The BNST as a critical regulator of the stress response/anxiety
Manipulations of stress and anxiety can shape ethanol related behaviors. The BNST acts as a critical regulator of both stress response and anxiety via a series of projections to the brain stem and hypothalamus (Figure 1). Given that several of these target regions also project to the BNST, it has been proposed that these circuits can form feed forward loops that when engaged, can lead to aberrant behavior. The ability of the BNST to alter the stress response is well characterized. Functionally, lesions of the anterolateral BNST cause significant reductions of corticotrophin releasing factor (CRF) mRNA levels in the PVN (Herman et al., 1994), which results in net reduction in activity of the HPA axis. This effect was specific to the anterolateral portion of the BNST, as lesions of more posterior portions of the BNST increase levels of CRF mRNA in the PVN (Herman et al., 1994). Recent studies from the Sawchenko group have confirmed this important interaction, demonstrating that the anterolateral BNST can integrate information from the medial prefrontal cortex and hippocampal formation and inhibit HPA axis output (Radley and Sawchenko, 2011). The BNST can also play a critical role in regulating anxiety. Microinjection of either β- or α1-adrenergic receptor antagonists into the anterolateral BNST attenuates stress-induced reactivity on the elevated plus maze and α1-adrenergic receptor agonist alone blocked stress-induced increases in ACTH (Cecchi et al., 2002).
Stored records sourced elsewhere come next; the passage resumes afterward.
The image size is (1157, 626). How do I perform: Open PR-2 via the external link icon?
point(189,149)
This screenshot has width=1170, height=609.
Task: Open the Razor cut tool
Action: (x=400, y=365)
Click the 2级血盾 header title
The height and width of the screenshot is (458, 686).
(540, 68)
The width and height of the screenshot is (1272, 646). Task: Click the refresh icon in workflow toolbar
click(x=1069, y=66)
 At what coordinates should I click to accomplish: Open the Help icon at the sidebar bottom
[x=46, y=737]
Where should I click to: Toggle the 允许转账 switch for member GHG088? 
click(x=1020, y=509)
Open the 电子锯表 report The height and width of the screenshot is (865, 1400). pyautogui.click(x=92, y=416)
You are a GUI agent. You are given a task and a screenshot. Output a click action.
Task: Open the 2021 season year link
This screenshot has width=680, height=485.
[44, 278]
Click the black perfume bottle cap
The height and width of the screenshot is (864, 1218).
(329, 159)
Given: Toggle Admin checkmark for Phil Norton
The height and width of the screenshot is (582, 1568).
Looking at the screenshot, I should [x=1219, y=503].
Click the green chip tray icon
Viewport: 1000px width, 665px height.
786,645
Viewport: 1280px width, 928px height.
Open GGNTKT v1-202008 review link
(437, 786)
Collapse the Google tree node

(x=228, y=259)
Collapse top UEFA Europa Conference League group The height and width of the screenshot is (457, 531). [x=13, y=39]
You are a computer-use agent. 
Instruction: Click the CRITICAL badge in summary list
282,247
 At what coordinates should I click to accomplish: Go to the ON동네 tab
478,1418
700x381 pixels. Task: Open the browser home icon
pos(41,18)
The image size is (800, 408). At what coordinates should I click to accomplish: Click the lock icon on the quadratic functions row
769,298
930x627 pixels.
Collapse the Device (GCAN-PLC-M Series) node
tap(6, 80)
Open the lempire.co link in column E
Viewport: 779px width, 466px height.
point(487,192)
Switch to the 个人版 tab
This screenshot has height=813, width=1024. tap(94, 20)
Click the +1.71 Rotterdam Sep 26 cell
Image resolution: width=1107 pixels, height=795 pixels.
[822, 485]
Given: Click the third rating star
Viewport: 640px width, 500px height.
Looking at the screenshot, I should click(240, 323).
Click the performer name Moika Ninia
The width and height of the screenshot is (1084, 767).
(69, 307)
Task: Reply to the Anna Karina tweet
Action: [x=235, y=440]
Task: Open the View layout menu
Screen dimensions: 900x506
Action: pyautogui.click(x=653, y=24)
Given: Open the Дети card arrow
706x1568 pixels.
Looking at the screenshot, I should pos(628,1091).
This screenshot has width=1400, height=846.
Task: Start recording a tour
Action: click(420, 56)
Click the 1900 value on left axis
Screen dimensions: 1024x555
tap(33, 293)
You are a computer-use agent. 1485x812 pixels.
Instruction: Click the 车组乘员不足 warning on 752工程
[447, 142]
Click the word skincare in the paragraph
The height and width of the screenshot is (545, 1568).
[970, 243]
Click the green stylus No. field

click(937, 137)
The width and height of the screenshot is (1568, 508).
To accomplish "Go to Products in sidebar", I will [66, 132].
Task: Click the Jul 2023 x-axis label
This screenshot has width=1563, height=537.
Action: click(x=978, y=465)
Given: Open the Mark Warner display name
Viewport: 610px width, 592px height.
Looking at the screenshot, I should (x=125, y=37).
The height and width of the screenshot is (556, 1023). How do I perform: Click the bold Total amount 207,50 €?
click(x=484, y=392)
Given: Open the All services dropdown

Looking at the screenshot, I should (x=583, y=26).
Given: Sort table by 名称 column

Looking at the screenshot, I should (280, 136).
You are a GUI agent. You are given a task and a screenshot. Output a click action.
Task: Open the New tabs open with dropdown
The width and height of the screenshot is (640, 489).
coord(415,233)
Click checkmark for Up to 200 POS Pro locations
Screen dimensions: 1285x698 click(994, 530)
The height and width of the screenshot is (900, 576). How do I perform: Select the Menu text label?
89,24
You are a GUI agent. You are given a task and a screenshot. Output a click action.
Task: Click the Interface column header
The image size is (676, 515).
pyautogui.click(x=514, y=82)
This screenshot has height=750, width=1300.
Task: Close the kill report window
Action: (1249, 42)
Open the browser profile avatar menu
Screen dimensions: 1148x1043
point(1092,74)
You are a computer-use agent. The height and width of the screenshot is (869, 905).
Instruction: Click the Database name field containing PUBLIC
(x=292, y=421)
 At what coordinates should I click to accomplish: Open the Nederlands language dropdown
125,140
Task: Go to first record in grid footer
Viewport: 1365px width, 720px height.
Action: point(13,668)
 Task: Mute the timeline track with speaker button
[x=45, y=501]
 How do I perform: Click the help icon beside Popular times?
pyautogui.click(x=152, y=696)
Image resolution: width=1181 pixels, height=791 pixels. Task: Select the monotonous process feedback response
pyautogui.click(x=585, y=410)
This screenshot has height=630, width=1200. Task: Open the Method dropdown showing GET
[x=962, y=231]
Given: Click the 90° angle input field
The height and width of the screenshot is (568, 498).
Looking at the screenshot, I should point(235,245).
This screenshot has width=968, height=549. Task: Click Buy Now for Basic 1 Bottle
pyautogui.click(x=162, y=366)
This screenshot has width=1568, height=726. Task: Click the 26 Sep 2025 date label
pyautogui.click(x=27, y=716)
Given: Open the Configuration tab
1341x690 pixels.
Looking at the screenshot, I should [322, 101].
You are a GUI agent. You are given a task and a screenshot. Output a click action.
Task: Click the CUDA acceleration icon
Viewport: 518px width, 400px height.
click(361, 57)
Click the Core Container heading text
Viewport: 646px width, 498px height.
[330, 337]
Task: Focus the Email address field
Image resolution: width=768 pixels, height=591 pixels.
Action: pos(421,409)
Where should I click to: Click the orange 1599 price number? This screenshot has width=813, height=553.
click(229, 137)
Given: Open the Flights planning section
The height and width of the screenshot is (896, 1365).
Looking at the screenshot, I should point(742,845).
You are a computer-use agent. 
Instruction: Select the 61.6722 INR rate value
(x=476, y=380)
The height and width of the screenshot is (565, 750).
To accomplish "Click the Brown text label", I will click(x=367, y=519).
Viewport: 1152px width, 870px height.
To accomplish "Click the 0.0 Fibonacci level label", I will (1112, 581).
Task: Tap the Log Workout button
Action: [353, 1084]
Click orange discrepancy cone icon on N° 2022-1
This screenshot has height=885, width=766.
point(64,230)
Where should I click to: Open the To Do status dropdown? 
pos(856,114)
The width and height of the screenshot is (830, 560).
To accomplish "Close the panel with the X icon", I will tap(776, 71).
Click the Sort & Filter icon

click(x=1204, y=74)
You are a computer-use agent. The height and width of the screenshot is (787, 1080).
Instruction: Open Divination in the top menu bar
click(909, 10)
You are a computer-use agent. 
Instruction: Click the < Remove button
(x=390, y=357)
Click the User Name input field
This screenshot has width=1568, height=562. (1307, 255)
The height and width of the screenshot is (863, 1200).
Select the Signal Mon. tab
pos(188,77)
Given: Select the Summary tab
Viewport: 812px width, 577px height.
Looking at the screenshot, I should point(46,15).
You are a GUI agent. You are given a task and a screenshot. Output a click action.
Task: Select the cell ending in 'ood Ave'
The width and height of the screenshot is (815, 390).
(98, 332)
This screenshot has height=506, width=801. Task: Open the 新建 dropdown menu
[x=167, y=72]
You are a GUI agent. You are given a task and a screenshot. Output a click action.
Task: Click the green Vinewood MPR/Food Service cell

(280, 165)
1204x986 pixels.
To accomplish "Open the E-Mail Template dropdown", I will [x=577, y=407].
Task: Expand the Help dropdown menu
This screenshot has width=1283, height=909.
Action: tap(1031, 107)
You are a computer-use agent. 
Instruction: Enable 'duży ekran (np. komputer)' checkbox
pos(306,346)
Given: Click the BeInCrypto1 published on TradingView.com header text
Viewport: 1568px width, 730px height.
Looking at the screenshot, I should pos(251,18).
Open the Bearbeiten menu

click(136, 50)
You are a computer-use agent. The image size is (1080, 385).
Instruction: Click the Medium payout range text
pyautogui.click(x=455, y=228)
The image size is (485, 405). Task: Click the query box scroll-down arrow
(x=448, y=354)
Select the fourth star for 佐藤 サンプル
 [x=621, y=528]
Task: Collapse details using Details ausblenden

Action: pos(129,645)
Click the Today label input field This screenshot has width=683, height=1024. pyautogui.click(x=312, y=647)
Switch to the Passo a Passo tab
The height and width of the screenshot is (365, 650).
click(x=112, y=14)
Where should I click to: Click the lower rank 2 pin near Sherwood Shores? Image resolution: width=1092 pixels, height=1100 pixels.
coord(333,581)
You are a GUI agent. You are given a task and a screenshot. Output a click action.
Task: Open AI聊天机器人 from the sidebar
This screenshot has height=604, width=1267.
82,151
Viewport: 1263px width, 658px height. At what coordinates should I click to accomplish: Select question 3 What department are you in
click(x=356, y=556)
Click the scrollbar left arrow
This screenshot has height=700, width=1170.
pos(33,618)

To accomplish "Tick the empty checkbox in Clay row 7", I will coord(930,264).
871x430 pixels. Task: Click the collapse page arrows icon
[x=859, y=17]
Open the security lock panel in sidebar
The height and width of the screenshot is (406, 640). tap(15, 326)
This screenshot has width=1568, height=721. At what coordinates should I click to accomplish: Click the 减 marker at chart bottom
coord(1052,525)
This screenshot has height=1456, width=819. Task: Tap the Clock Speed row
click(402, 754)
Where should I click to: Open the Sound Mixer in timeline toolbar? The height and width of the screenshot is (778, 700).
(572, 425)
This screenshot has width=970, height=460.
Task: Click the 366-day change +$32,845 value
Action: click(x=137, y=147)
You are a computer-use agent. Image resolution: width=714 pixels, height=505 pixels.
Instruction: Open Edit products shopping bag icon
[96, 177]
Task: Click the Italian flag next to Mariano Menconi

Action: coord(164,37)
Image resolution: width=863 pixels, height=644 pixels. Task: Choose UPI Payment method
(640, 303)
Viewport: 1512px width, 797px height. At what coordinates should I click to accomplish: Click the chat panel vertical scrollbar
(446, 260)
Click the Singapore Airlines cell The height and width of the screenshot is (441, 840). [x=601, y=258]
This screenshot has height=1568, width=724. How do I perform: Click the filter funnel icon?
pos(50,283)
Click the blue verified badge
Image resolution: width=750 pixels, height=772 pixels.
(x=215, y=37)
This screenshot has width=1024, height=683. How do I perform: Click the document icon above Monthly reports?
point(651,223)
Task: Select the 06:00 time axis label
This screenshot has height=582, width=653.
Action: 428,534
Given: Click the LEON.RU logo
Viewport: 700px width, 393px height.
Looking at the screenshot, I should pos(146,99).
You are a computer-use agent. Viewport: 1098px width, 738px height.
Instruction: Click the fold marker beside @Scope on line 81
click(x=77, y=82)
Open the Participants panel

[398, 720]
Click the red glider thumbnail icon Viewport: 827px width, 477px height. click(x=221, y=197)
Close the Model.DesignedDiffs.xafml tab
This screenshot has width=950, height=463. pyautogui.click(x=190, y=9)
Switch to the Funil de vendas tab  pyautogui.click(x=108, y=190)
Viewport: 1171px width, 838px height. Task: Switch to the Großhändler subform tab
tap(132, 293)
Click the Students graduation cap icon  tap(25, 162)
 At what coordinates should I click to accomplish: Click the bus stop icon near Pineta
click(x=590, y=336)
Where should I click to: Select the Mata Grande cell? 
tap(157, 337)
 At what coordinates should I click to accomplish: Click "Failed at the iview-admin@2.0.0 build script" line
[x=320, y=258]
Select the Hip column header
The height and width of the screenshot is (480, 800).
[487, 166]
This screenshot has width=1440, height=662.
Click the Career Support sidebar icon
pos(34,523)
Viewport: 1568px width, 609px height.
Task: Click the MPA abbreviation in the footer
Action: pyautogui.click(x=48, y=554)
Infusion of AMPA receptor antagonists directly in to the BNST can blunt light-enhancement of fear-potentiated startle reflex (Walker and Davis, 1997). Thus the BNST is an integrative point critical for the regulation of anxiety and the HPA axis.
The BNST plays a key role in modulating rewarding properties of drugs of abuse
The BNST is heavily inter-connected with ‘reward’ regions in particular the ventral tegmental area (VTA) (Figure 1) (Dong and Swanson, 2004). In keeping with this, it has been shown that acute exposure to multiple drugs of abuse, including ethanol, leads to increased dopamine levels in the BNST (Carboni et al., 2000). Moreover, several studies have demonstrated that disruption of GABAergic (Hyytia and Koob, 1995) or dopaminergic signaling (Eiler et al., 2003) in the BNST can alter ethanol seeking behavior. Interestingly, results from the Williams’ lab showed alterations in GABAergic transmission in the BNST during acute opiate withdrawal (Dumont and Williams, 2004) and an enhancement of the AMPA/NMDA ratio following cocaine self-administration (Dumont et al., 2005), suggestingthat the BNST undergoes adaptations following prolonged drug treatment. Further, work from the Winder group has demonstrated that chronic ethanol and cocaine can alter synaptic function and plasticity in the BNST (Grueter et al., 2006; Healey et al., 2008; Kash et al., 2009; McElligott et al., 2010; McElligott and Winder, 2009). These studies suggest that, in addition to a critical role in anxiety, the BNST is involved in modulating the rewarding properties of drugs of abuse, including ethanol, and is altered following chronic exposure to drugs of abuse. The precise role of these adaptations in the development of addiction-like behavior has not been explored; however, it is tempting to speculate that these drug induced alterations in function are related to the increased involvement of negative reinforcement following chronic drug exposure.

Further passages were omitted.